O principal motivo de protesto dos professores, neste momento, está relacionado com o descongelamento das carreiras e a contagem do todo o tempo de serviço, continuando também em cima da mesa reivindicações relativas aos horários de trabalho e um regime especial de aposentação.

Mário Nogueira contestou as declarações que o primeiro-ministro, António Costa, proferiu na quinta-feira no parlamento, quando referiu que a progressão dos professores assenta exclusivamente no tempo, enquanto outras carreiras da administração pública têm uma valoração do mérito.

“O primeiro-ministro revelou uma ignorância completa sobre as carreiras dos professores”, declarou Mário Nogueira, acrescentando que os docentes têm avaliação de desempenho, que reconhece ou não o mérito: “A única diferença, face a outras carreiras, é que a nossa carreira não converte em pontos os anos”.

De acordo com a Fenprof, os professores estão três a quatro escalões abaixo do que deveriam estar e estão dispostos a negociar uma reposição faseada.

“O que é certo é que os professores não negociaram o processo de descongelamento das suas carreiras, o que é ilegal e gravíssimo, tanto mais que o governo pretende apagar da carreira dos professores mais de nove dos últimos 12 anos, precisamente aqueles em que os professores foram já muito penalizados”, alega a Fenprof num comunicado divulgado na véspera da conferência de imprensa.

A estrutura sindical tem também convocada uma greve a partir de segunda-feira, até ao final do primeiro período, para as atividades letivas “irregularmente ou inadequadamente” inscritas na componente não letiva dos horários dos professores, tais como apoios escolares e projetos diversos desenvolvidos com os alunos. Os sindicatos pretendem que todas as atividades diretamente desenvolvidas com os alunos sejam consideradas na componente letiva do horário docente.

Mário Nogueira admitiu que esta greve pode ser prolongada pelo segundo período letivo.

Também a Frente Sindical de Docentes, constituída por oito sindicatos de professores, marcou uma greve e concentração para o mesmo dia.

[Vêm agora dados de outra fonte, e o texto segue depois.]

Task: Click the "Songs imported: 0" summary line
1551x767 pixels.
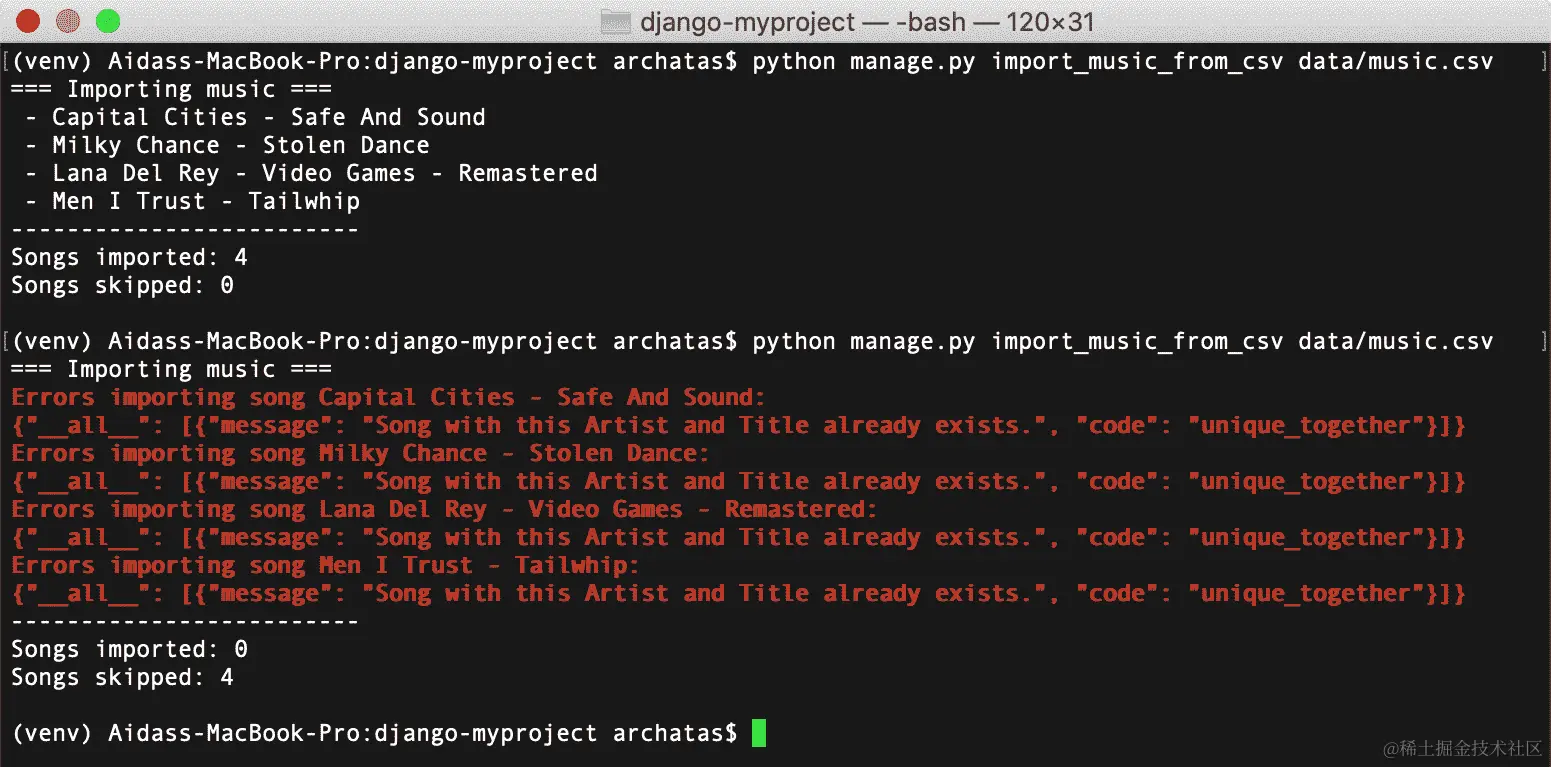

Em comunicado, os sindicatos referem que a situação dos professores e educadores será bastante agravada com o novo Orçamento do Estado, uma vez que o tempo de serviço por eles prestado durante o período de congelamento (9 anos e 4 meses) não será contabilizado para efeitos de progressão na carreira.

A Frente Sindical de Docentes é composta pela Associação Sindical dos Professores Licenciados, a Pró-Ordem, o Sindicato dos Educadores e Professores Licenciados pelas Escolas Superiores de Educação e Universidades, o Sindicato Nacional dos Profissionais de Educação, o Sindicato Nacional e Democrático dos Professores, o Sindicato dos Educadores e Professores do Ensino Básico, o Sindicato Independente de Professores e Educadores e o Sindicato Nacional dos Professores Licenciados pelos Politécnicos e Universidades.

A Frente Sindical refere ainda que entregará, na segunda-feira, no Ministério da Educação, um documento com as suas reivindicações e propostas, reiterando a sua exigência de negociação sindical sobre esta matéria.

A Federação Nacional de Educação também já anunciou a realização de uma concentração em Lisboa a 15 de novembro, assim como a apresentação de um pré-aviso de greve para garantir a adesão dos profissionais.